» TEXTO PROPORCIONADO:
━━━━━━━━
Nosotros, quienes por alguna razón yacemos al costado de los caminos, clamamos ayuda y agradecemos que alguien nos dé una mano y nos levante. Aquel hombre, víctima del asalto, nada hace; de él no se escucha palabra alguna. Pero podemos adivinar qué hubo en su corazón: dolor y humillación al principio; sanación, dignificación y agradecimiento al día siguiente. Quizás no se enteró quién había sido aquel prójimo que lo recogió, lo entregó al posadero y se preocupó de pagar la cuenta del hostal. La parábola no dice tampoco si el asaltado se recuperó o murió a causa de los golpes recibidos. ¿No murió? Tal vez tampoco llegó a agradecer. Perfectamente pudo no haber despertado más de la paliza recibida ni enterarse del posadero y de la persona que trató de cuidarlo. ¿Invalidaría esta muerte el valor del cuidado recibido? De ninguna manera: el amor gratuito, incluso cuando no alcanza a ser reconocido, tiene un valor infinito. Es expresión del Amor que subyace a la creación y que la restituirá gracias al Cristo crucificado. Cualquier ser humano que sufre —sepa o no por qué— representa a Cristo en la cruz. Es él mismo un sacramento del amor con que Dios hace suyo aquella entropía y el pecado que arruina su creación. En estas personas, Dios se revela. Ellas reclaman de los demás el amor que necesitan, un amor que no es exigible como un derecho, pero que hace razonable pensar que cualquier derecho humanitario tiene un fundamento trascendente.

 

El otro aspecto del amor al prójimo son las acciones, las iniciativas, las luchas y el martirio que, como fue el de Jesús, sufrimos por quienes más lo necesitan. Cuidamos de estos. A menudo identificamos al cristianismo con actuar como samaritanos. Hemos de seguir haciéndolo. Pero rara vez percibimos que lo hacemos no porque nos sea mandado, sino porque, en primer lugar, en virtud de cierta visión de crucificados, somos empáticos con las víctimas del mal. Jesús fue un samaritano con los demás cada vez que curó a algún enfermo o dio la cara por un marginado y, antes que esto, vio en estos un dolor que no debía ser; él mismo, en otros momentos de su vida había experimentado la necesidad de ser aliviado y sanado por alguien. El conocía en carne propia de penas y desgarros, y del valor que en su momento tuvo que ser auxiliado.

 

Somos cuidados, aun antes de abrir los ojos. Y esperamos que, cuando los cerremos, haya alguien que nos acompañe.

 

4.- Cuidado de sí mismo

 

Jesús hablaba de un triple amor: “Ama a Dios sobre todas las cosas y al prójimo como a ti mismo” (Mateo 22, 37–39).


Que haya que amar a Dios por su creación, lo tenemos claro; que haya que amar al prójimo, sabemos que caracteriza al cristianismo. Lo enfatiza Jesús en estas palabras. Pero en estas mismas palabras, Jesús valora que uno también se ame. Sabemos que quien se ama a sí mismo sin amar al prójimo, se vuelve egoísta. En este caso se ama a sí de un modo defectuoso. Al egoísta la vida termina pasándole la cuenta. Quedará solo. No habrá sabido que “hay más alegría en dar que en recibir” (Hechos 20, 35), como enseñaba Jesús.
━━━━━━━━
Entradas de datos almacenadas
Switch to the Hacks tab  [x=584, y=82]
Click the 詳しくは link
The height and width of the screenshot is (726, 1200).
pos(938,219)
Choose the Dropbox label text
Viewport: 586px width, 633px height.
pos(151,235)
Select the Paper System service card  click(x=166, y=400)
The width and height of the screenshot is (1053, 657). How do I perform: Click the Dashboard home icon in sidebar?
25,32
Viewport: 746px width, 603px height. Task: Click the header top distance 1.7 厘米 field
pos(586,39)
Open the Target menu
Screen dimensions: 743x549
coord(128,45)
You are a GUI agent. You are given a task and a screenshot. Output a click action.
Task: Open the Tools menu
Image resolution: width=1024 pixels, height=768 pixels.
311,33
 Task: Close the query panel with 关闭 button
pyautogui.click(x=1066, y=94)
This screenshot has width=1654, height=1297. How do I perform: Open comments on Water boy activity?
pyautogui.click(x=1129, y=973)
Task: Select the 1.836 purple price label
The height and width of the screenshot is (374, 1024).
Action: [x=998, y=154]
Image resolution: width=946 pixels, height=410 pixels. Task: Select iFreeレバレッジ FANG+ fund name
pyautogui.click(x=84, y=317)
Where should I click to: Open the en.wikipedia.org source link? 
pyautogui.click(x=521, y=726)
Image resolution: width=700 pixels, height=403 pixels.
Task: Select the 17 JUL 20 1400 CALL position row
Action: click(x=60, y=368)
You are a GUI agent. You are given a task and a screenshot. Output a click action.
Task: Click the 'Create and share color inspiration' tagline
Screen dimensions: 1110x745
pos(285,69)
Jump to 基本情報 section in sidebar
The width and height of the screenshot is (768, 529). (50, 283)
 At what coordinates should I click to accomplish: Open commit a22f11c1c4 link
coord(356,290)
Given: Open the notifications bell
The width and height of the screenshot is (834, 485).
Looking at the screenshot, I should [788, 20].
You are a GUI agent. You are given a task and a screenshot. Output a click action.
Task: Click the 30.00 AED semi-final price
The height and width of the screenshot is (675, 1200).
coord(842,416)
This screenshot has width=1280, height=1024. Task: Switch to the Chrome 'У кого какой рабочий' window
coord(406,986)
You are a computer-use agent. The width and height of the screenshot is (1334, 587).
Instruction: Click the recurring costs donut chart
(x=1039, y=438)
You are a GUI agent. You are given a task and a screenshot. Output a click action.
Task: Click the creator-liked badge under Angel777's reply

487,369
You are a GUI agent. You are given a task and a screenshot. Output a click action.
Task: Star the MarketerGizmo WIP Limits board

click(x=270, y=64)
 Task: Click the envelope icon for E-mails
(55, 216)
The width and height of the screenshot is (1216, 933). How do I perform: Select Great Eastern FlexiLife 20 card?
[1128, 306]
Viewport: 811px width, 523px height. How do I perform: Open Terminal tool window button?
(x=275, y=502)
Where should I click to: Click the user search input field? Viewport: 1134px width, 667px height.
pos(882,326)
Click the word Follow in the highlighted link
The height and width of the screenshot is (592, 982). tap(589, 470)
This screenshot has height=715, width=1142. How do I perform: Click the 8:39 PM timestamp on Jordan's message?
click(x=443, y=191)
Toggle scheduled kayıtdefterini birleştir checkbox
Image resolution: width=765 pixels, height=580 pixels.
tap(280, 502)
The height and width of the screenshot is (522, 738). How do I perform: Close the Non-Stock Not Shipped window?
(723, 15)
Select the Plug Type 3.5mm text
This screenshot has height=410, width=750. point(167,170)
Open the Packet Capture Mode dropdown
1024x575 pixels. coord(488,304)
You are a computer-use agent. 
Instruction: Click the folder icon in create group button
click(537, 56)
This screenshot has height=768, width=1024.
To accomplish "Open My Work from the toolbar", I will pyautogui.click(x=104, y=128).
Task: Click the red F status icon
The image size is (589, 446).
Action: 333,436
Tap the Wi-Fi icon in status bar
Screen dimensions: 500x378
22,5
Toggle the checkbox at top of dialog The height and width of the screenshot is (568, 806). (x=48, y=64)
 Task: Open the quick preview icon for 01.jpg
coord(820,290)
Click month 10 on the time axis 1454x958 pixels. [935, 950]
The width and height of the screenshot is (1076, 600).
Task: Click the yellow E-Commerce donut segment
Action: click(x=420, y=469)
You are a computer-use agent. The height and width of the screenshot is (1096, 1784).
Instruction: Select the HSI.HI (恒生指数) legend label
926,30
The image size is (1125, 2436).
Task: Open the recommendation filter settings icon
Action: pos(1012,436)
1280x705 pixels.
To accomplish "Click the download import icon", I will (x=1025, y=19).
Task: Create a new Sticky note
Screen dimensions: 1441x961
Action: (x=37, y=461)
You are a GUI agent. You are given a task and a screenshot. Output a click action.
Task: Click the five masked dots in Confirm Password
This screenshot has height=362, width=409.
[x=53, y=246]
━━━━━━━━
» PREGUNTAS DE COMPRENSIÓN:
[a] Resume en forma de lista el párrafo del texto proporcionado que comienza con «El otro aspecto del amor al prójimo» y conserva sus ideas principales.
[b] Según el texto proporcionado, ¿qué enseñaba Jesús de acuerdo con la cita de Hechos 20, 35?

» SOLUCIONES:
[a]
- El otro aspecto del amor al prójimo son las acciones, iniciativas, luchas y el martirio que, como el de Jesús, sufrimos por quienes más lo necesitan.
- Solemos identificar el cristianismo con actuar como samaritanos, y hemos de seguir haciéndolo.
- Lo hacemos no porque se nos mande, sino porque, en virtud de cierta visión de crucificados, somos empáticos con las víctimas del mal.
- Jesús fue samaritano al curar enfermos y dar la cara por marginados, y antes vio en ellos un dolor que no debía ser.
- Él mismo necesitó ser aliviado y sanado, y conoció en carne propia las penas y el valor de ser auxiliado.

[b] Enseñaba que «hay más alegría en dar que en recibir».